Along with her love for teaching and research, Russ-Eft says, “for fun [she and her] husband, who is a retired Division Counsel (lawyer) for the Army Corps of Engineers, love to travel, hike, bicycle, and cross cross-country ski, and sing in a choir.”
The office of Childcare & Family Resources is currently accepting nominations for the 2013-14 Family Friendly Faculty Award. The Family Friendly Faculty Award is awarded to a faculty or staff member who has provided exemplary support to an OSU student with children.
Support may come in the form of mentoring, encouragement, accommodations, or anything parents have found helpful in and out of the classroom to remove barriers to success and/or elevating the campus awareness of students with children.
If you know of someone deserving this award, please take a few moments to write a nomination letter including within: their name and department, your name and department, why you would like to nominate this person, and examples of ways they have helped you (or someone you know) be successful at OSU. Nomination letters are due to amy.luhn@oregonstate.edu or delivered to the Childcare & Family Resources office before July 31, 2014.
Assistant Professor, Karen Thompson, was awarded the AERA Bilingual Education Research Special Interest Group 2014 Outstanding Dissertation Award at the AERA Annual Meeting in Philadelphia on Sunday, April 4.

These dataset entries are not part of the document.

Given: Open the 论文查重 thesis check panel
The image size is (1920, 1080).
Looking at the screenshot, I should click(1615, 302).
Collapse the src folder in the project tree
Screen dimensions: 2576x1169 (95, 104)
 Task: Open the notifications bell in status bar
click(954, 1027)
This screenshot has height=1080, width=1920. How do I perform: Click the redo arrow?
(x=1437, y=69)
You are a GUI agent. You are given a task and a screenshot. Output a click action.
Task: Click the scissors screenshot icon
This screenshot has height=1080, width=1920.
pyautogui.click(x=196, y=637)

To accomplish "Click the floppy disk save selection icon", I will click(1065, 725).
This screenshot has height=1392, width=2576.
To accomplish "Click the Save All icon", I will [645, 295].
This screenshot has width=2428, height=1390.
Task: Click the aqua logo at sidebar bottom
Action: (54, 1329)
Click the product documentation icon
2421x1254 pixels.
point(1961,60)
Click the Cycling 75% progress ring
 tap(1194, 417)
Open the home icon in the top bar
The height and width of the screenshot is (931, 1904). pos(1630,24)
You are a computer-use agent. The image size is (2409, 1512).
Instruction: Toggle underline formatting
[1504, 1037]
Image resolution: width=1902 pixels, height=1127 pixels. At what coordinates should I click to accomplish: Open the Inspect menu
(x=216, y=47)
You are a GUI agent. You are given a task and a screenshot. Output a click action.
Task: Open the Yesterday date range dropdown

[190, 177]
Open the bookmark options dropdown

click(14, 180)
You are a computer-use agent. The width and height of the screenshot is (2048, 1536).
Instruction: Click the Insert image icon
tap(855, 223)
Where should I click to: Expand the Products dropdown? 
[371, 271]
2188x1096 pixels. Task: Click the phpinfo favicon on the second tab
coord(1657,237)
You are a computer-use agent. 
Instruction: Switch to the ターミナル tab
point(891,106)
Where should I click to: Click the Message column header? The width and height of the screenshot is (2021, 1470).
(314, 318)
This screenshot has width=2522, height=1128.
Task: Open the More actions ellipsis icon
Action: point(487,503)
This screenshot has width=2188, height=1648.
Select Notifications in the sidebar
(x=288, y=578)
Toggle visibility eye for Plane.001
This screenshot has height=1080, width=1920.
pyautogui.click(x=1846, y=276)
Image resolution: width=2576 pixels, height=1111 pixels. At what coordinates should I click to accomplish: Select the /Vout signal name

The Outstanding Dissertation award is part of a competition open for recent and in-progress graduates, who earned or will earn a PhD or EdD degree between January 2012 and December 2013. The topic of the dissertation should be related to the area of bilingual education research, including work with any language-minority population and either qualitative or quantitative research methodology. The Dissertation Competition Committee will be comprised of researchers representing the broad areas of expertise within bilingual education research, and who are members in good standing of the Bilingual Education Research SIG. The criteria used for evaluating the applications submitted will center on the quality of the dissertation (rigor of methodology and theoretical and educationally applied contribution to the field), as well as the innovations generated by the research work.
Thompson’s dissertation is entitled “Are We There Yet? Exploring English Learners’ Journey to Reclassification and Beyond.”
Here’s a brief one-sentence summary of her dissertation below:
I use nine years of longitudinal, student-level data from the Los Angeles Unified School District, combined with interviews and observations from a cohort of San Francisco Bay Area students initially classified as English learners, to explore the time that English learners (ELs) take to acquire English proficiency, the factors that are related to students’ English acquisition trajectories, and the relationship between reclassification as proficient in English and later academic outcomes.
Congratulations to Karen Thompson on this outstanding achievement!
Congratulations to the FIESTAS Project team (Kathryn Ciechanowski, SueAnn Bottoms, Jennifer Bachman, Jenny de la Hoz, and Ana Lu Fonseca) for being nominated and selected to receive the Outreach & Engagement Vice Provost Award for Excellence Diversity Award for the FIESTAS Project!
The FIESTAS Project team will be recognized for their outstanding work and presented with a plaque and a team award of $1,000 (service and supplies index fund) at the O&E Awards for Excellence Luncheon,Wednesday, April 16, 12 – 2pm, at theCH2M Hill Alumni Center.